** Start of Page extract **

Mentioned in SAL (#wikimedia-releng) [2023-06-07T12:43:52Z] <hashar> integration-agent-docker-1036: docker buildx prune to reclaim 21G of disk space # T338317

Some info related to the above change: We have switched to this specific pytorch build (the one defined via the extra-index-url) in order to add GPU support to some models.

hashar claimed this task.
hashar added a subscriber: elukey.

I do not know how large the layer was before that change installing pytorch from https://download.pytorch.org/whl/rocm5.4.2 . Regardless the layer is 13GB while the WMCS instance partition for Docker is 24G.

We have another 36G partition for the Jenkins jobs workspace which is where the repositories are cloned and result of installation written to. It is that size in order to old 3 concurrent build of a full MediaWiki + extensions installation.

I merely filed it to take notes on my finding and inform the Machine Learning team about it. If there are way to somehow shrink the torch install that would be great (and result in a small image). The the solution is properly to throw more disk space at the problem, since we have over cases leading to the disk filing and they would be addressed this way as well.

There is no disk space available in LVM so we need to build larger instances (which I want to do eventually for other reasons).

I am marking this resolved since I chatted a bit with @elukey about it and @isarantopoulos has read the task which was my original intention :]

Reopening since the disks keep filing and I also reopened the task to resize the instances (T340070).

Not sure when I can resize the instances, regardless we can dig a bit and find a way to reduce the layer size.

On a filed instance I go with docker buildx du|head which gives the largest layers (they are ordered by size). That gives the checksum of the layer:

ID						RECLAIMABLE	SIZE		LAST ACCESSED
s4gy9daxeees4v9df6t8yosz1*              	true 		14.09GB   	6 hours ago

Then I find the diff overlay for that id with find /var/lib/docker -maxdepth 3 | grep s4gy9daxeees4v9df6t8yosz1 eg /var/lib/docker/overlay2/s4gy9daxeees4v9df6t8yosz1/diff.

After some du:

pip has a 1.5GB http cached file: ./home/somebody/.cache/pip/http/2/2/3/0/c/2230c39dc3629ed3e84c4f13f9b51c5b78ae7710dc9485b3a39ea266 . Thus I suspect we could ask Blubber to delete the cache after installation.

9864 ./opt/lib/python/site-packages

Most of that from:

472 ./opt/lib/python/site-packages/triton
1433 ./opt/lib/python/site-packages/torch/lib/rocblas
8465 ./opt/lib/python/site-packages/torch/lib

Then I guess you need everything from torch / rocblas? :-\

Mentioned in SAL (#wikimedia-releng) [2023-06-27T20:38:53Z] <hashar> integration-agent-docker-1035: docker buildx prune T338317

The intended use of this image is to be used with GPUs, so torch/lib/rocblas is def needed for operations on AMD GPU. The rocm pytorch (torch) package itself is 1.4 GB, that is why we start with such a big image.
Also +1 from me for deleting the cache. I'll look into it.

** End of Page extract **
** Start of Entries supplied **

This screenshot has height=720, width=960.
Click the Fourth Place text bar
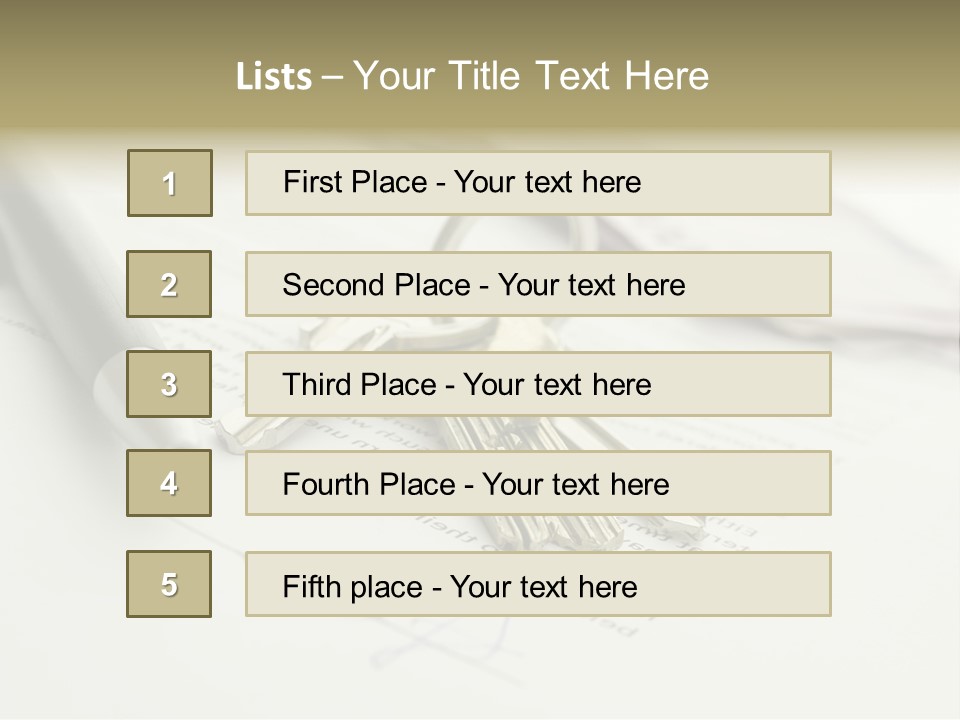coord(538,483)
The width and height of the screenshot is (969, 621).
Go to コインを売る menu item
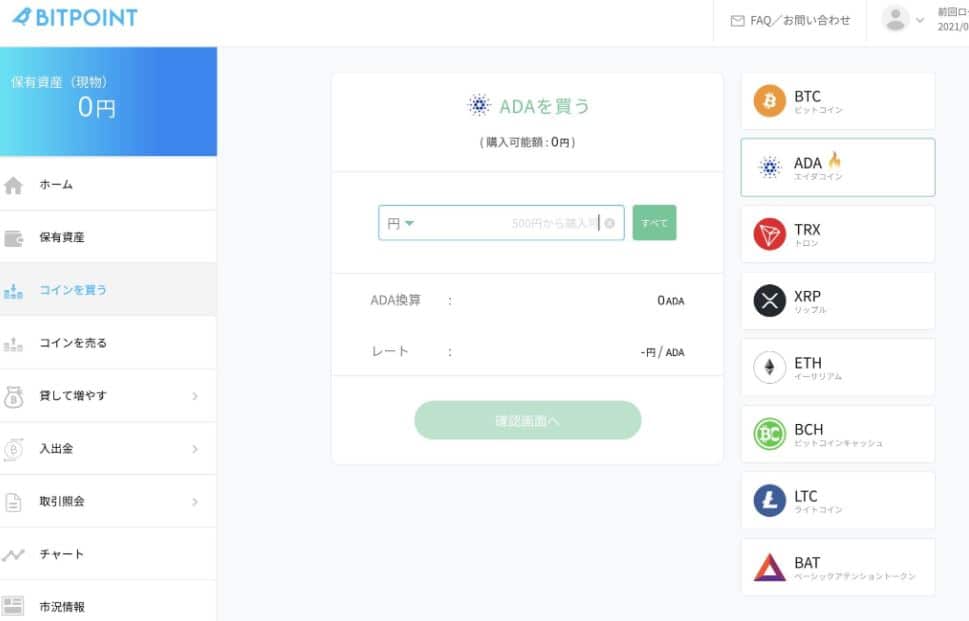[x=108, y=343]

** End of Entries supplied **

→ Problem
Duplicate the part of the disk space thread that runs from "Most of that" down to "a big image.".

→ Task response
Most of that from:

472 ./opt/lib/python/site-packages/triton
1433 ./opt/lib/python/site-packages/torch/lib/rocblas
8465 ./opt/lib/python/site-packages/torch/lib

Then I guess you need everything from torch / rocblas? :-\

Mentioned in SAL (#wikimedia-releng) [2023-06-27T20:38:53Z] <hashar> integration-agent-docker-1035: docker buildx prune T338317

The intended use of this image is to be used with GPUs, so torch/lib/rocblas is def needed for operations on AMD GPU. The rocm pytorch (torch) package itself is 1.4 GB, that is why we start with such a big image.